Non contents de vendre leurs yaourts et autres alicaments en grande surface, les industriels de l’agroalimentaire ont trouvé dans la pharmacie allemande un nouveau filon pour échapper à la saturation de leurs marchés. Et celle-ci de se transformer lentement mais sûrement en épicerie « fine ». Ses présentoirs font l’objet de toutes les convoitises afin de se partager le juteux marché de la diététique et du bien-être, très en vogue outre-Rhin.

Dorénavant, dans une officine germanique, fait ainsi face à l’aspirine un produit dénommé Karla, la bière « bienfaisante » à base d’extraits de soja, d’acide folique et de vitamines destinée aux plus de quarante ans. Elle ne titre après tout qu’à moins de un degré ! Un produit concurrent, version bio, fabriqué par la brasserie bavaroise Lammsbräu, va bientôt la rejoindre sur les étagères officinales. Et ce n’est pas fini. Dès septembre, le chocolatier Sarotti (groupe Barry Caillebaut), qui vient de découvrir les bienfaits des antioxydants, va commercialiser Purpur IQ (comme Quotient Intellectuel), un chocolat anti-âge présent exclusivement en pharmacie et qui « empêche de perdre la mémoire ».

Danone et Unilever ne sont pas en reste. Des rumeurs – que les deux groupes refusent de confirmer – courent sur leur volonté de commercialiser les yaourts Actimel (pour Danone) et la margarine Becel (pour Unilever) en officine.

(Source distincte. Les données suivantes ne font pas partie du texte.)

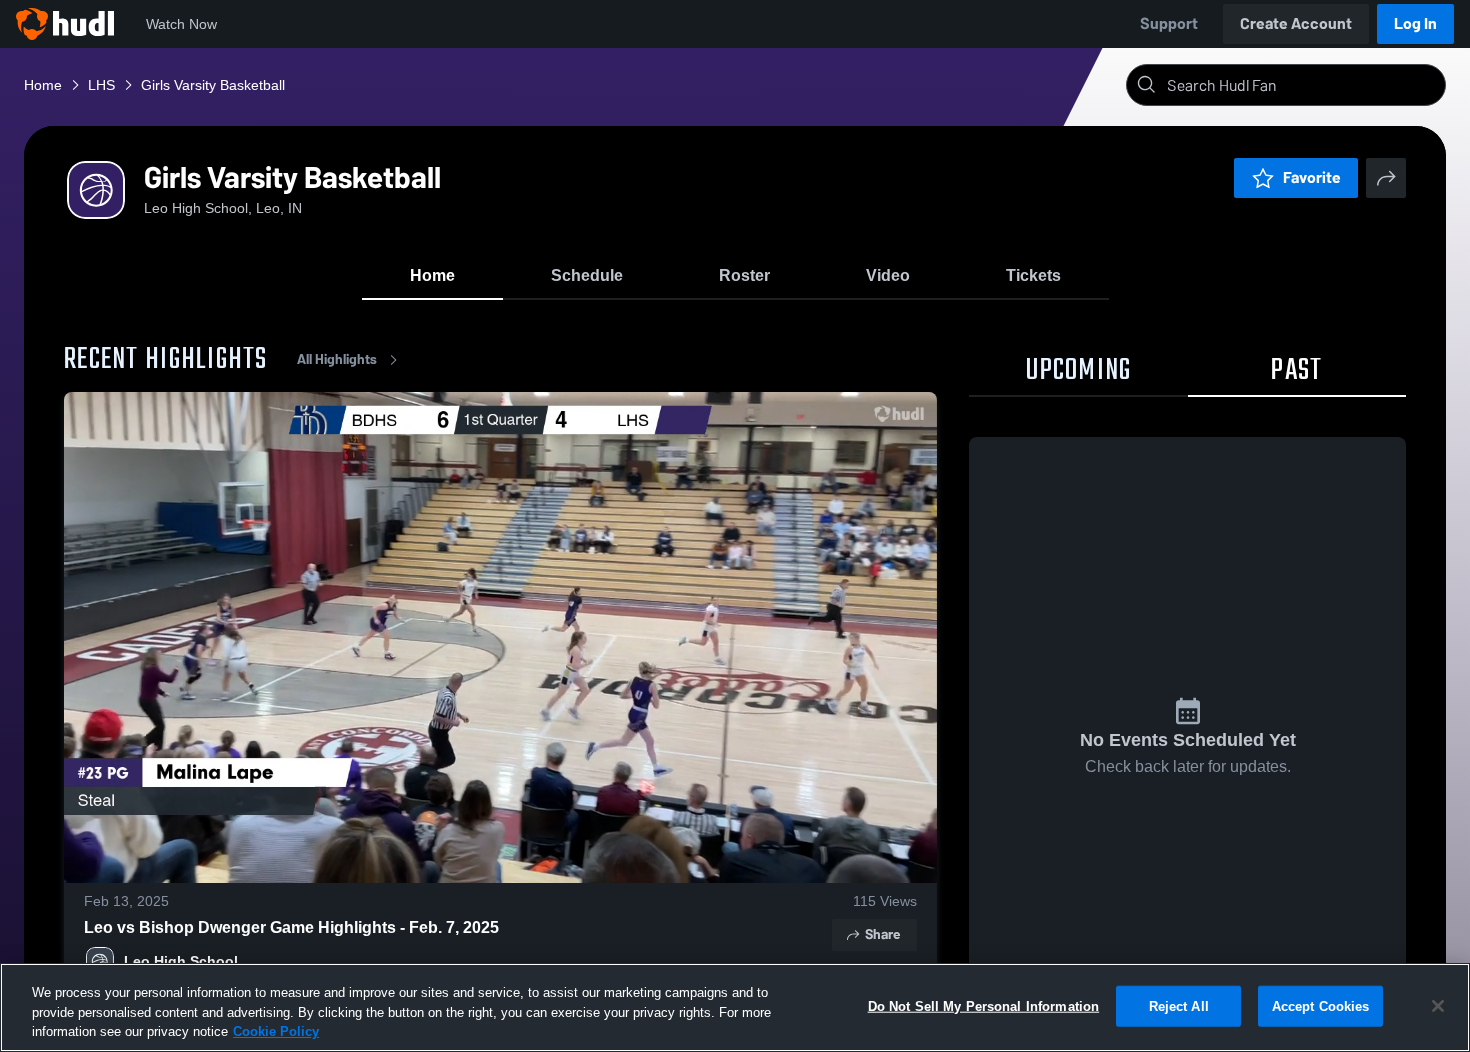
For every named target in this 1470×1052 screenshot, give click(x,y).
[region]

Il est vrai qu’un article référencé en officine jouit de facto « de l’image d’expert de santé du pharmacien qui, au contraire des supermarchés, assure une fonction de conseil », note Petra Huffer, porte-parole de la brasserie sarroise Karlsberg qui commercialise depuis deux ans la bière Karla en officine. « Et son succès a dépassé toutes nos espérances », se félicite Richard Weber, patron de Karlsberg.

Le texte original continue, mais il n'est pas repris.